Pero esa misma tarde el azar volvió a cruzar nuestros caminos y, para mi desconcierto, ella salía del mismo portal del abogado cuyo trabajo me había llevado hasta aquel lugar. Se detuvo un momento y me miró no ya con curiosidad, sino incluso con un  esbozo de preocupación. Me limité a sonreírle.
El viernes por la mañana era el momento elegido para concluir mi tarea, todo estaba perfectamente calculado y nada debía fallar. Me levanté a la misma hora de todos los días, a las nueve en punto; tras ducharme, desayuné con tranquilidad y le di un buen repaso al periódico, comprobé que todo estuviera correcto y, sobre las diez y cuarto, salí con dirección a mi lugar de encuentro. Ese punto distaba veinte minutos a pie desde la pensión, por lo que pude ir tranquilamente mirando los escaparates. Cuando llegué eran las once menos cinco, quedaban esos cinco minutos para el desenlace y todo estaba perfecto. Me apoyé contra la pared de mármol del portal y esperé. Como estaba previsto, a las once en punto se abrió la puerta y apareció el hombre de mi interés. Empuñé con disimulo la pistola y me acerqué decidido y firme por su espalda. A la distancia de un metro, levanté el brazo y apunte a su nuca. Apreté el gatillo...

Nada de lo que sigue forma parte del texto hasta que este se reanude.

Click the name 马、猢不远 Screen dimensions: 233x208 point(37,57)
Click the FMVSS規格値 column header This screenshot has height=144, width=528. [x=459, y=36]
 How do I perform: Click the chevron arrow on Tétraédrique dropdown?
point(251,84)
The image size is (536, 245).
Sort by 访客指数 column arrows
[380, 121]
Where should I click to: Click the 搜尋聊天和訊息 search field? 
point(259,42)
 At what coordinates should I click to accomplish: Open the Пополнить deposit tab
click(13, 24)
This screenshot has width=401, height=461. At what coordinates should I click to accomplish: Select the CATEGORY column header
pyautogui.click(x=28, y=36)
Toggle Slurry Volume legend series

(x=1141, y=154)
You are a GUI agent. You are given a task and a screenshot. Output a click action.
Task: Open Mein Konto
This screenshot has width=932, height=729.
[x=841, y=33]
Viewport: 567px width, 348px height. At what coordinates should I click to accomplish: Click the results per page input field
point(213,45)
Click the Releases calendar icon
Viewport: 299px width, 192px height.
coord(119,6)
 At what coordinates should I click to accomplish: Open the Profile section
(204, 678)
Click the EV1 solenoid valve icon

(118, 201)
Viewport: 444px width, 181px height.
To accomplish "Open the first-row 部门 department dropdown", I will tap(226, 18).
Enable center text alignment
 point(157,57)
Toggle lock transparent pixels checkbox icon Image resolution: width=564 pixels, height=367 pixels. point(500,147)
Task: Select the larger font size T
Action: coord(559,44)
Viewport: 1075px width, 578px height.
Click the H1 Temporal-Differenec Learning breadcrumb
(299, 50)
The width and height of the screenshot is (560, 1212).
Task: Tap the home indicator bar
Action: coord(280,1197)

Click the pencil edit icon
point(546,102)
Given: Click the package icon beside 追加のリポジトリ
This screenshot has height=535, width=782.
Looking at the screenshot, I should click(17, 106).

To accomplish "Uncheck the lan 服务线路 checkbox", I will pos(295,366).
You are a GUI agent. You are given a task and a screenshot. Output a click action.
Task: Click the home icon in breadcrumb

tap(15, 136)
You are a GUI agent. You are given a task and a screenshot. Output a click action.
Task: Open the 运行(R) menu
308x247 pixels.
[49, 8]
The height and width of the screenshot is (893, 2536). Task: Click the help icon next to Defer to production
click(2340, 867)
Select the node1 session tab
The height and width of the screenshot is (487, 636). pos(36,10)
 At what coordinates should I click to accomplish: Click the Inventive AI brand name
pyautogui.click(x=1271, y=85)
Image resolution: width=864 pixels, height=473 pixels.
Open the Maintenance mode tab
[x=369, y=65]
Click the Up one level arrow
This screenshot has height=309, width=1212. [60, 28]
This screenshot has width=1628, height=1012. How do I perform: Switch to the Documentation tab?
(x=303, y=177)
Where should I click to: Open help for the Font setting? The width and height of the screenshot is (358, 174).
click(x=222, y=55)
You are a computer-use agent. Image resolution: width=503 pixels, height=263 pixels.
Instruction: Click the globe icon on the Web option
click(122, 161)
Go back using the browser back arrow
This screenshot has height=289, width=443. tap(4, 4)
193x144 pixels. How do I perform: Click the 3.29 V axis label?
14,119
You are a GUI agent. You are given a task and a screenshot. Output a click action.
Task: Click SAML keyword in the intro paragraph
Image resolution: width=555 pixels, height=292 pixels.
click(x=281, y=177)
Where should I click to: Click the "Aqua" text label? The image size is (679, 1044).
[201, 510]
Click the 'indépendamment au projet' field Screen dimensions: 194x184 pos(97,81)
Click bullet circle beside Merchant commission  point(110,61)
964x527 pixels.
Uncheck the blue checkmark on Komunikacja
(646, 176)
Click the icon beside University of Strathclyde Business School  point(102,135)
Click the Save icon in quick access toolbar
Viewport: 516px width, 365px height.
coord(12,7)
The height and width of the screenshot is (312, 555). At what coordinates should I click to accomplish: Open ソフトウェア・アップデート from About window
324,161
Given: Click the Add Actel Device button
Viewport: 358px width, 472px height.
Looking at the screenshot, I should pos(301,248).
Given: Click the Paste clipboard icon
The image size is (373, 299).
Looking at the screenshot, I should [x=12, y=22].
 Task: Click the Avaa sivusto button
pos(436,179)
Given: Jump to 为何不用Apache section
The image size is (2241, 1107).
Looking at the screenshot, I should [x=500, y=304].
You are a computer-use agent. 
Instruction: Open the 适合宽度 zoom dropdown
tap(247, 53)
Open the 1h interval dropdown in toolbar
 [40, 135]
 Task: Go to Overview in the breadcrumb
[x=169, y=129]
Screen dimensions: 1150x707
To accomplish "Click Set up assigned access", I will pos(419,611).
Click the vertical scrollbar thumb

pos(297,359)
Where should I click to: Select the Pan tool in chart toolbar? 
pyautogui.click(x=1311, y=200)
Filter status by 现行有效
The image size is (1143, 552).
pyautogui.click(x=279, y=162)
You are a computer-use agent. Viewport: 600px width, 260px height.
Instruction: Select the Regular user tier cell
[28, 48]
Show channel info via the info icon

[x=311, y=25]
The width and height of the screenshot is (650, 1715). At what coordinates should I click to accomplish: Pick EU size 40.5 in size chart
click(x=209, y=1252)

Fue como un relámpago, todo ocurrió en décimas de segundo. Y todavía hoy no me lo explico.
La puerta se volvió a abrir y un cuerpo se abalanzó a la calle, justo en el pequeño espacio entre mi pistola y la cabeza del abogado, el brazo se bajó algunos grados y el disparo salió desviado.
Sus ojos me miraron desde el suelo atónitos y confusos. Yo dejé caer el arma y me quedé estúpidamente parado. Un sinnúmero de manos me aferraron y caí al suelo, cara a cara con el rostro conocido de la muchacha incógnita. El abogado estaba ileso, pero ella tenía una herida en el pecho por donde la vida se le escapaba a gran velocidad. Yo no podía decir nada, no podía hacer nada, sólo mirar aquellos ojos agrandados por el miedo. Y antes de que me arrastraran de allí pude oír su voz:

- Yo lo sabía... Sí, lo sabía desde que te vi en el tren... Sabía que no me traerías nada bueno... Sí... Lo sabía...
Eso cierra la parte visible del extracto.